Residency Program

Karen Law

Program Director's Welcome

 

Welcome to the J. Willis Hurst Internal Medicine Residency Program at Emory University School of Medicine!

At Emory, our residents experience unparalleled clinical training, set in a world-class center for research, public health, and medical education. Our residency curriculum is carefully designed to emphasize patient ownership and continuity, bedside examination and procedural skills, evidence-based medicine and high-quality care, and leadership skills. We find this is the best way to achieve our mission to train the next generation of health care leaders who are committed to clinical excellence and intellectual curiosity, with enduring dedication to service and the privilege of patient care.

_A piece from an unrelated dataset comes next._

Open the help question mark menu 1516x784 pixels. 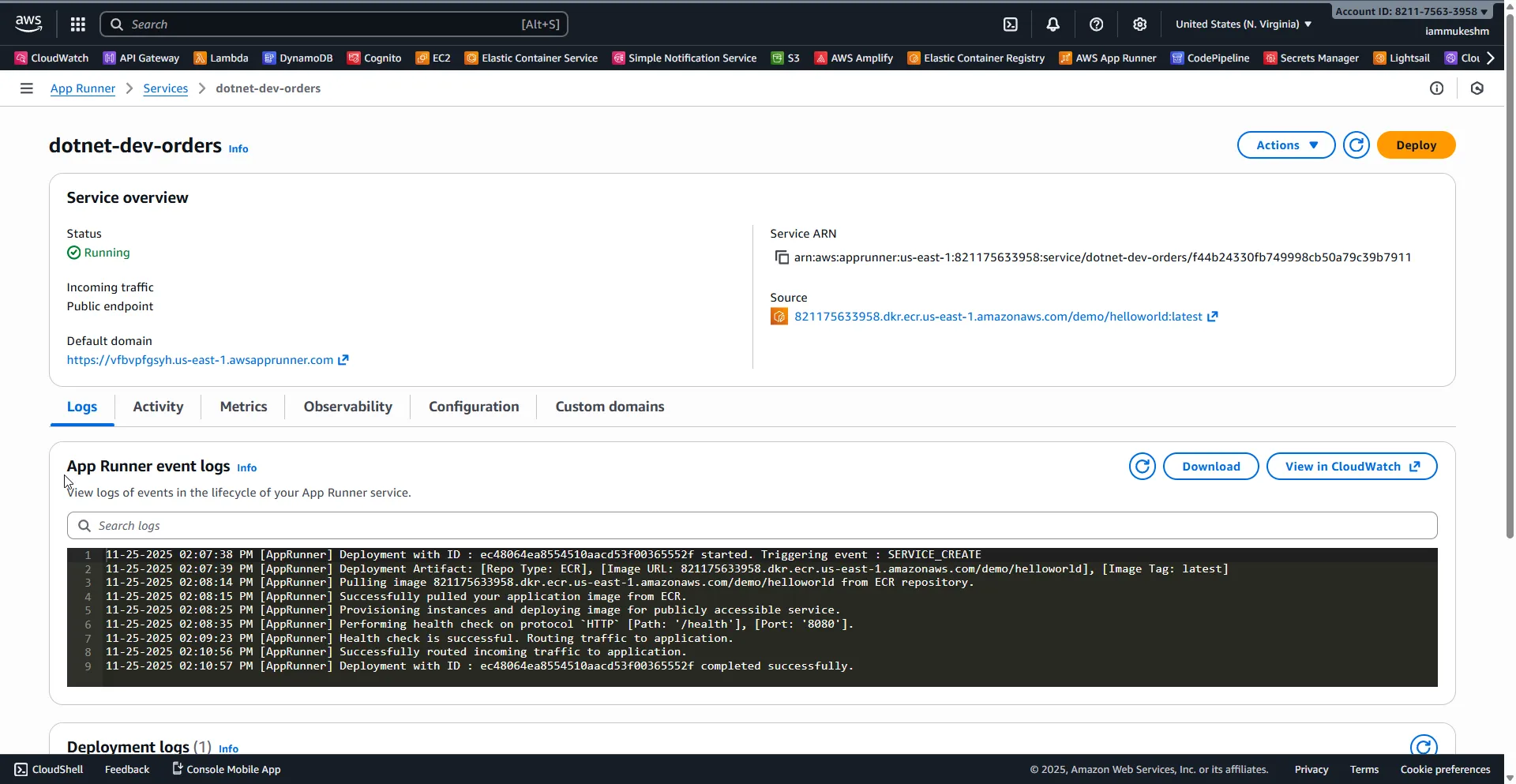pos(1096,24)
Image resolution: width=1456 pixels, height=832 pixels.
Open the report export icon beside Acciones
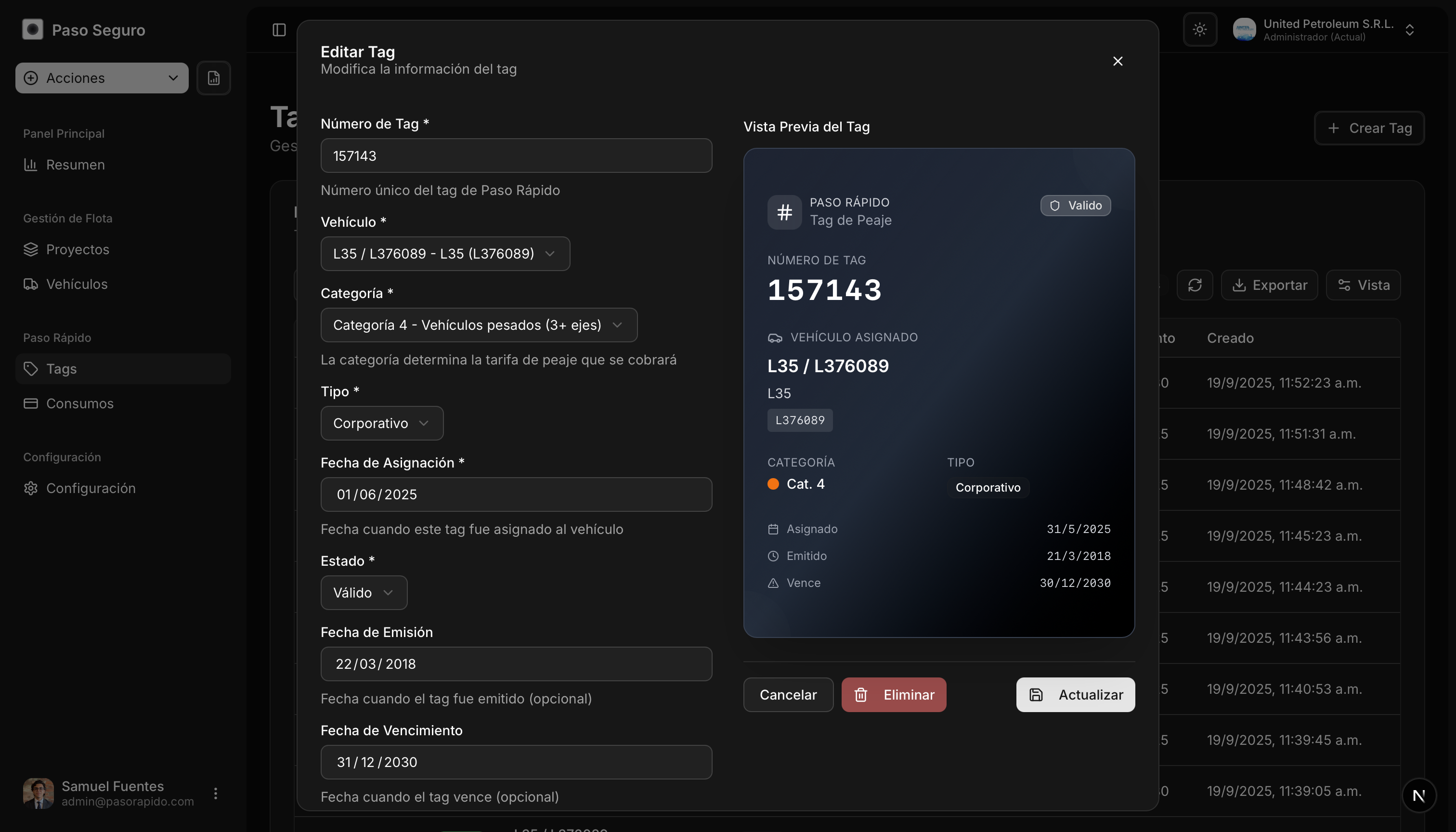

Thank you for taking the time to visit us today. We encourage you learn more about us, and envision how residency training at Emory might be the perfect fit for your next educational experience.


Sincerely,

Karen L. Law, MD
Program Director, J. Willis Hurst Internal Medicine Residency
Associate Vice Chair of Education, Department of Medicine
Emory University School of Medicine

Program Legacy

Emory University's internal medicine residency program is named for John Willis Hurst, MD (1920-2011), a devoted medical educator and an international leader in cardiology. Dr. Hurst began teaching at Emory in 1950, believing that his interests in teaching, writing, and research could best be pursued in the setting of academic medicine. He served as chair of the Emory University Department of Medicine for almost 30 years (1957-1986), and he authored or edited more than 450 scientific articles and 74 books. The most famous of his scholarly writings is The Heart, the most widely used cardiology textbook in the world, first published in 1966 and translated into five languages.

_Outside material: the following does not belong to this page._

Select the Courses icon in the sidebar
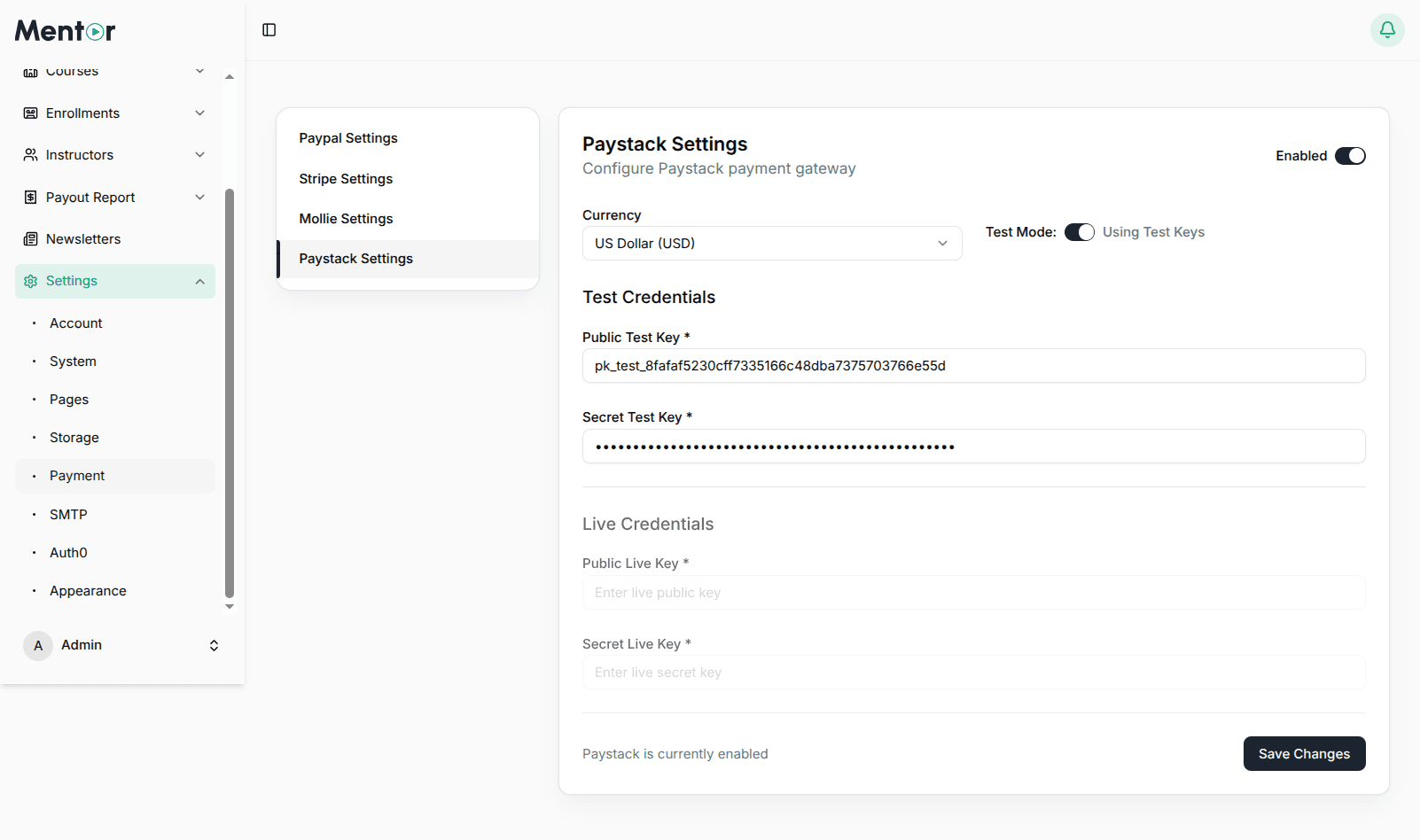coord(30,71)
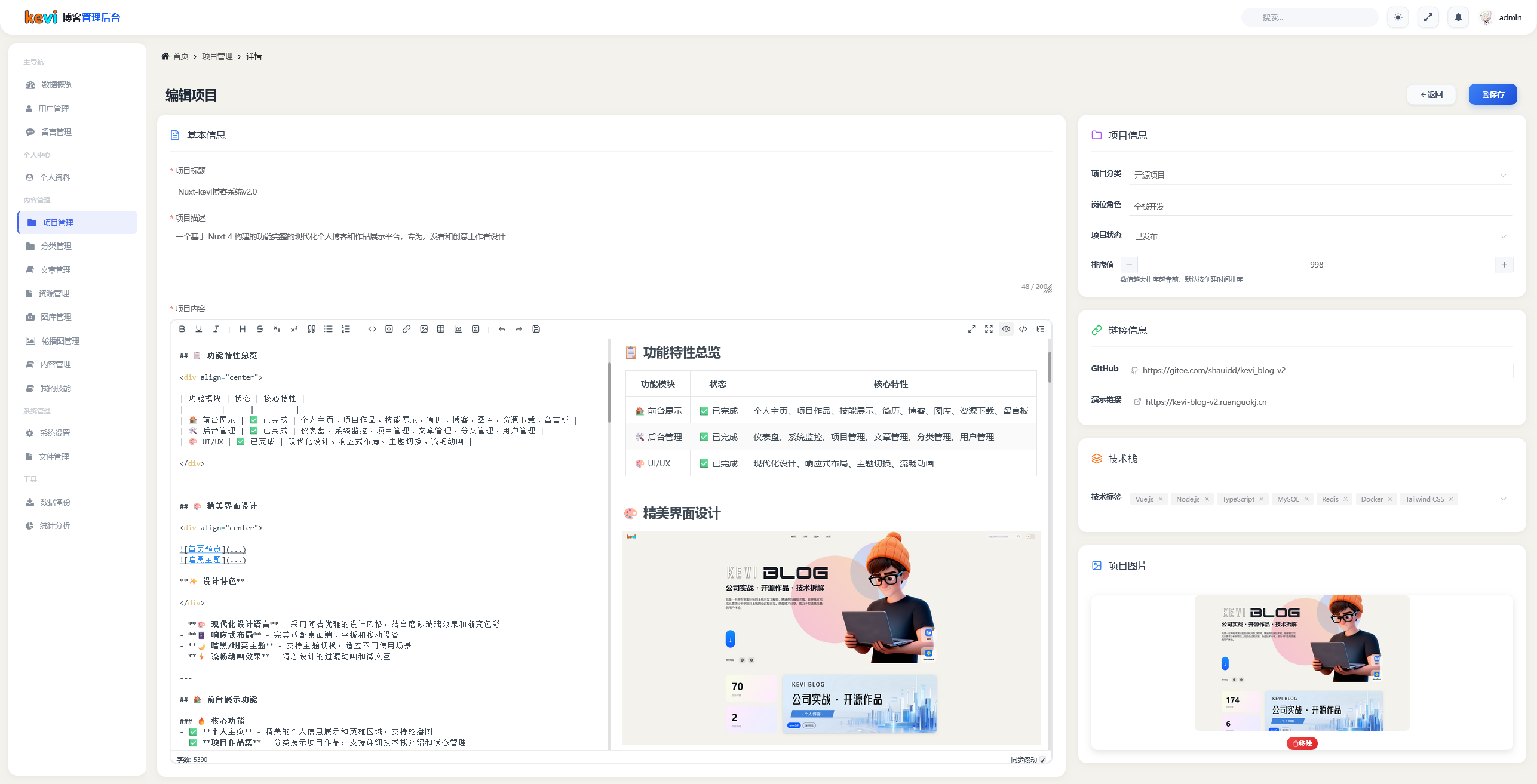This screenshot has width=1537, height=784.
Task: Toggle the editor preview eye icon
Action: (1006, 329)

Dr. Hurst is widely remembered for his love of teaching. "I think teaching is the greatest profession there is," he once said. "I've always found it exciting to try to create an environment where young trainees, students, house officers, and fellows can learn. That's what I've tried to do." In his 55-year career at Emory, he taught more than 5,000 medical students and 2,500 residents and fellows – roughly a fifth of all doctors currently practicing in Georgia. He received the highest teaching awards from the American College of Cardiologists and the American College of Physicians. At Emory, he was a past recipient of the Crystal Apple teaching award, and, in 2002, the residency training program in medicine was named in his honor.